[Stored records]
______

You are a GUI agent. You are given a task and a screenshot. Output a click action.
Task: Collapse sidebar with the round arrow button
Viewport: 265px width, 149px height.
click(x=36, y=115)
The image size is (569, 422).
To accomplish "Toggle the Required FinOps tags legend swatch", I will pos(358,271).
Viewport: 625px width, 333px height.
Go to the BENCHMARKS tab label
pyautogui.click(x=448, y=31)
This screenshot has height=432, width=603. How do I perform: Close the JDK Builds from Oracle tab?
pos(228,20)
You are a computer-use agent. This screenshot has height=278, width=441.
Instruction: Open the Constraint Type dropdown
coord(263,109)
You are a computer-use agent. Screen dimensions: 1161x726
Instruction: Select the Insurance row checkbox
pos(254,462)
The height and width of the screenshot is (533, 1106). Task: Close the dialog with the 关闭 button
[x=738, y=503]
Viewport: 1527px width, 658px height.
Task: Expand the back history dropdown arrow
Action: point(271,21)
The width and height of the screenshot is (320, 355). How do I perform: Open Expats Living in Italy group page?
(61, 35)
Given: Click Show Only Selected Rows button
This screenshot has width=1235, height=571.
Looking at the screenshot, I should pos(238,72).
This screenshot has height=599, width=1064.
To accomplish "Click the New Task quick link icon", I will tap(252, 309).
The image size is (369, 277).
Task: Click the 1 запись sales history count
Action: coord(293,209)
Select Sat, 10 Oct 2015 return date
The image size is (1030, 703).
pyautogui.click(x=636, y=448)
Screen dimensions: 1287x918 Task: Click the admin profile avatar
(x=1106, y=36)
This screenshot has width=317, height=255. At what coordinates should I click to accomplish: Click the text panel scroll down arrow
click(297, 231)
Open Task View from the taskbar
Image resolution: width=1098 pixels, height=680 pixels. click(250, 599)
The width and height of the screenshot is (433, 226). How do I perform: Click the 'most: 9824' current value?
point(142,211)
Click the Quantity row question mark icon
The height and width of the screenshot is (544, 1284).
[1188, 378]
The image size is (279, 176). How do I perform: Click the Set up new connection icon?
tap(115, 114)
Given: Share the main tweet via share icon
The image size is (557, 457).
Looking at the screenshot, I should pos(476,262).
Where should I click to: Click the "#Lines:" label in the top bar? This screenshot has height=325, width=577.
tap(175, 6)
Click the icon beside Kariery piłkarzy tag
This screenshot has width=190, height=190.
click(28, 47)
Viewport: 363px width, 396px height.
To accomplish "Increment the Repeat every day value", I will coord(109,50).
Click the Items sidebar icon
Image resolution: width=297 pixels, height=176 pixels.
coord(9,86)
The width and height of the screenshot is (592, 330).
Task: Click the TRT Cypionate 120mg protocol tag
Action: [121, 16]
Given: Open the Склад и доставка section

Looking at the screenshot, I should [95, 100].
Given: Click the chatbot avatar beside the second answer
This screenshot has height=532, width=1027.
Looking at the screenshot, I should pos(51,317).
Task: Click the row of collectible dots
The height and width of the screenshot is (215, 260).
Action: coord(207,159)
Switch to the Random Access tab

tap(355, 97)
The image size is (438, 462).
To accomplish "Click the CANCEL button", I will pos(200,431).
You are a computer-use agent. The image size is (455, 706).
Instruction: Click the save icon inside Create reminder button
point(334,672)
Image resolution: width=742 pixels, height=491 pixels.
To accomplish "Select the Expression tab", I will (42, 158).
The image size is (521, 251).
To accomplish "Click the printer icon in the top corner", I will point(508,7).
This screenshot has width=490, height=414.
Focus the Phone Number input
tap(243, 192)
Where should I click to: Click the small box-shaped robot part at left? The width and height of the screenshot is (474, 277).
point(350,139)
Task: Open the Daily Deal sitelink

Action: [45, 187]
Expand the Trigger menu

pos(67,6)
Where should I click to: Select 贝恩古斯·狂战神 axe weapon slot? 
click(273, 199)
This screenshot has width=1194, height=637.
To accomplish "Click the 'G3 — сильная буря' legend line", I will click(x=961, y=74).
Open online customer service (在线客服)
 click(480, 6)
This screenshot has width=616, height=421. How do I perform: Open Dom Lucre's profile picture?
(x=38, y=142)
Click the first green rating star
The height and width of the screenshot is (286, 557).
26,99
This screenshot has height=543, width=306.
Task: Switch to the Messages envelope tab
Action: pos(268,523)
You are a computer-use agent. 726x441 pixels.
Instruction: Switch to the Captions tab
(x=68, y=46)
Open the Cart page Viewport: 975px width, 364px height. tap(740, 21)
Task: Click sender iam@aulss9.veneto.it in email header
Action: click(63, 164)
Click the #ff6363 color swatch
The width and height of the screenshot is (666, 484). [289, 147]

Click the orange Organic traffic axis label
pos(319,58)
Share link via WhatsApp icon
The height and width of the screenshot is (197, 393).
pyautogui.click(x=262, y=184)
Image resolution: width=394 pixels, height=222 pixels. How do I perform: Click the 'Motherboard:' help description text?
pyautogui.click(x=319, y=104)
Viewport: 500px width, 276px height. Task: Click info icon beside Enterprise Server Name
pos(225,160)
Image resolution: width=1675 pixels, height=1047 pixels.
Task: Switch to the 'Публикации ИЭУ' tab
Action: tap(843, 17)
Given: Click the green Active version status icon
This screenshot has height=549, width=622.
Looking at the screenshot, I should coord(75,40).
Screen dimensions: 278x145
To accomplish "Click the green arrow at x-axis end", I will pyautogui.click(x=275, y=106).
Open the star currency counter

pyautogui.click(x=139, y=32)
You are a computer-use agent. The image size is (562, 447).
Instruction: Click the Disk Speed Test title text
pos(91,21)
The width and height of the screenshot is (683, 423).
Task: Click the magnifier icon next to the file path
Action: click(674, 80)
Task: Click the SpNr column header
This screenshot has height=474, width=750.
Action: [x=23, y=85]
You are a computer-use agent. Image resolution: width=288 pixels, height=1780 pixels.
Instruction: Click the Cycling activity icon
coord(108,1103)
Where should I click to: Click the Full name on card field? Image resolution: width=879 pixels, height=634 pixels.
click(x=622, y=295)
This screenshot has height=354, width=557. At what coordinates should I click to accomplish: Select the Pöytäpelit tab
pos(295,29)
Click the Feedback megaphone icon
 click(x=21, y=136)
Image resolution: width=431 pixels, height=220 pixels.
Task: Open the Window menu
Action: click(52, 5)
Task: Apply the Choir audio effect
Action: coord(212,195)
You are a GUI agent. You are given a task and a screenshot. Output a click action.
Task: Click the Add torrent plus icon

______

Which lines in the data above hold the word "sidebar"? Return each of them.

▸ **Response area**:
Task: Collapse sidebar with the round arrow button
Click the Items sidebar icon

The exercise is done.